PostgreSQL reconsiders its process-based model
A PostgreSQL instance runs as a large set of cooperating processes, including one for each connected client. These processes communicate through a number of shared-memory regions using an elaborate library that enables the creation of complex data structures in a setting where not all processes have the same memory mapped at the same address. This model has served the project well for many years, but the world has changed a lot over the history of this project. As a result, PostgreSQL developers are increasingly thinking that it may be time to make a change.
A proposal
At the beginning of June, Heikki Linnakangas, seemingly following up on some in-person conference discussions, posted a proposal to move PostgreSQL to a threaded model.

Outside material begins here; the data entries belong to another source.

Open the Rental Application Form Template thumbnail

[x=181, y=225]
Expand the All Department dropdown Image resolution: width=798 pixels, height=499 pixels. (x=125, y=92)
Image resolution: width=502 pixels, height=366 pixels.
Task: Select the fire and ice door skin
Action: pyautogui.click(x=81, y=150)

I feel that there is now pretty strong consensus that it would be a good thing, more so than before. Lots of work to get there, and lots of details to be hashed out, but no objections to the idea at a high level.The purpose of this email is to make that silent consensus explicit.
The message gave a quick overview of some of the challenges involved in
making such a move, and acknowledged, in an understated way, that this
transition "surely cannot be done fully in one release
". One thing
that was missing was a discussion of why this big change would be
desirable, but that was filled in as the discussion went on. As Andres
Freund put
it:
I think we're starting to hit quite a few limits related to the process model, particularly on bigger machines. The overhead of cross-process context switches is inherently higher than switching between threads in the same process - and my suspicion is that that overhead will continue to increase. Once you have a significant number of connections we end up spending a *lot* of time in TLB misses, and that's inherent to the process model, because you can't share the TLB across processes.
He also pointed out that the process model imposes costs on development, forcing the project to maintain a lot of duplicated code, including several memory-management mechanisms that would be unneeded in a single address space. In a later message he also added that it would be possible to share state more efficiently between threads, since they all run within the same address space.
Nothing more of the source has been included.